Romulea toximontana is a low perennial plant of 10–25 cm high, that survives the dry southern summer through storage of its resources in an oval corm. This corm is flattened obliquely and has a wide, fan-shaped ridge on the underside. Its stem may be entirely underground or reach a height of 10 cm. The two lower leaves are about 1 mm in diameter, have four narrow grooves along their length, and sometimes rows of very small, evenly spaced hairs (or ciliate). Each flower is subtended by two bracts. The outer bract has a narrow papery margin, while the inner one has a wide papery margin with a brown edge. The flowers do not smell and are white on the inside, yolk yellow near the centre, and have a purple wash on the outside of the six elliptic tepals of 13-22 mm long. The stamens consist of 3–5 mm long filaments topped by 4–6 mm long anthers. When the fruit is ripe the flower stalk spreads widely. This species flowers in August.

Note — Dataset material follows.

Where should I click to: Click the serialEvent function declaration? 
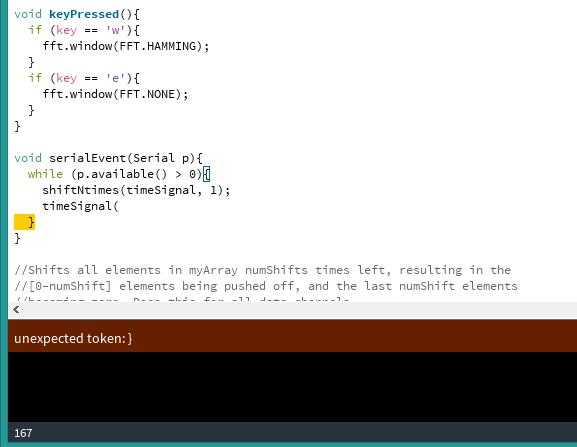click(x=108, y=158)
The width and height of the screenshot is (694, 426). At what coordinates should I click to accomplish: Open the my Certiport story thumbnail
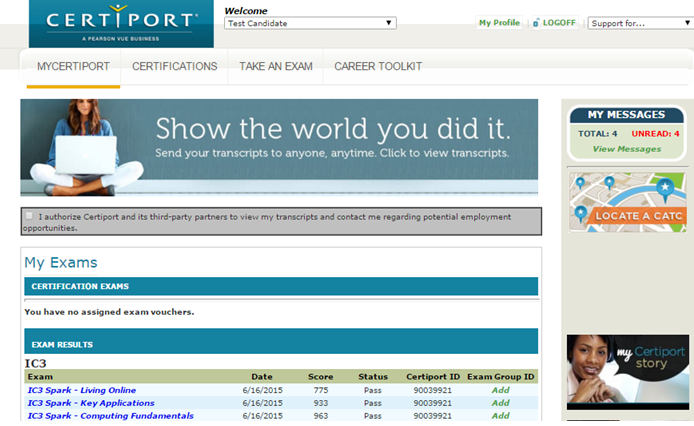(x=627, y=372)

=== Differences with related species ===
R. toximontana and R. montana share the same type of corm, both having a very broad ridge on their underside, and fruiting stems spread out. R. montana however has yellow flowers with dark blotches or streaks in the throat while in R. toximontana the white flowers are yellow down the cup, while the outside of the tepals is purple. R. toximontana can be confused with R. sladenii because it also has white flowers and grows in the same environment on the Gifberg. The stamens of R. sladenii rise just beyond the floral cup whereas the stamens in R. toximontana are entirely contained. To be absolutely certain of the identification, the corms need to be examined. R. sladenii has symmetrical, bell-shaped corms with a lacerated ridge on the bottom, where R. toximontana has obliquely flattened corms and a wide, fan-shaped ridge.

== Distribution ==
Romulea toximontana is only known from a small area on the Bokkeveld plateau, the Gifberg and the Matsikamma Mountains, all near Vanrhynsdorp.

== Ecology ==
Romulea toximontana grows on sandy soils and weathered sandstone.